What is expected »
Before doing anything else, copy the entries below exactly.

═════ Dataset

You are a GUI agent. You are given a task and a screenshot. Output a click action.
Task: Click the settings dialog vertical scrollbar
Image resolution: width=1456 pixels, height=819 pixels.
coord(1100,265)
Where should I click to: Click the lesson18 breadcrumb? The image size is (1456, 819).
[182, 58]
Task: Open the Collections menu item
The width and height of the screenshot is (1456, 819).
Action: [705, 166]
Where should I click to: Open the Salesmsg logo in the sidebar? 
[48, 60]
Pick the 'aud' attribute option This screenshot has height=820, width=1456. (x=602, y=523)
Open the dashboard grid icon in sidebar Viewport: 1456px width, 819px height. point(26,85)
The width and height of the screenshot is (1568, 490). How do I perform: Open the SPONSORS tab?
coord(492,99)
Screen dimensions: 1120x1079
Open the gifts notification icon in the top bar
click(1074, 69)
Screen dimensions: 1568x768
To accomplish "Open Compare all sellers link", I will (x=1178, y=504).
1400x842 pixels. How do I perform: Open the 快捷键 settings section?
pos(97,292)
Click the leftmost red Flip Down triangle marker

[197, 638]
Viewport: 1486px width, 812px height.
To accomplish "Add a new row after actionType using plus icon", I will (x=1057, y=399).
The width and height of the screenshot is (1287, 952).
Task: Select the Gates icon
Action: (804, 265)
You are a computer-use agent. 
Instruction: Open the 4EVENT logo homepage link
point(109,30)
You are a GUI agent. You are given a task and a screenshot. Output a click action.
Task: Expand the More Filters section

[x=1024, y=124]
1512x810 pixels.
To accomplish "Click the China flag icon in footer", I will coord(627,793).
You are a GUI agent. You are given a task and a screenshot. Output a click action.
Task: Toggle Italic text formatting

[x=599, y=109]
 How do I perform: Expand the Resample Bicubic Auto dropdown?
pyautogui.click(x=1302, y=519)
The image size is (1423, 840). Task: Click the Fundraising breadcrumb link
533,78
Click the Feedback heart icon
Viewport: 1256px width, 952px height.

══════════

Task response »
You are a GUI agent. You are given a task and a screenshot. Output a click action.
Task: Click the settings dialog vertical scrollbar
Image resolution: width=1456 pixels, height=819 pixels.
coord(1100,265)
Where should I click to: Click the lesson18 breadcrumb? The image size is (1456, 819).
[182, 58]
Task: Open the Collections menu item
The width and height of the screenshot is (1456, 819).
Action: [705, 166]
Where should I click to: Open the Salesmsg logo in the sidebar? 
[48, 60]
Pick the 'aud' attribute option This screenshot has height=820, width=1456. (x=602, y=523)
Open the dashboard grid icon in sidebar Viewport: 1456px width, 819px height. point(26,85)
The width and height of the screenshot is (1568, 490). How do I perform: Open the SPONSORS tab?
coord(492,99)
Screen dimensions: 1120x1079
Open the gifts notification icon in the top bar
click(1074, 69)
Screen dimensions: 1568x768
To accomplish "Open Compare all sellers link", I will (x=1178, y=504).
1400x842 pixels. How do I perform: Open the 快捷键 settings section?
pos(97,292)
Click the leftmost red Flip Down triangle marker

[197, 638]
Viewport: 1486px width, 812px height.
To accomplish "Add a new row after actionType using plus icon", I will (x=1057, y=399).
The width and height of the screenshot is (1287, 952).
Task: Select the Gates icon
Action: (804, 265)
You are a computer-use agent. 
Instruction: Open the 4EVENT logo homepage link
point(109,30)
You are a GUI agent. You are given a task and a screenshot. Output a click action.
Task: Expand the More Filters section

[x=1024, y=124]
1512x810 pixels.
To accomplish "Click the China flag icon in footer", I will coord(627,793).
You are a GUI agent. You are given a task and a screenshot. Output a click action.
Task: Toggle Italic text formatting

[x=599, y=109]
 How do I perform: Expand the Resample Bicubic Auto dropdown?
pyautogui.click(x=1302, y=519)
The image size is (1423, 840). Task: Click the Fundraising breadcrumb link
533,78
Click the Feedback heart icon
Viewport: 1256px width, 952px height.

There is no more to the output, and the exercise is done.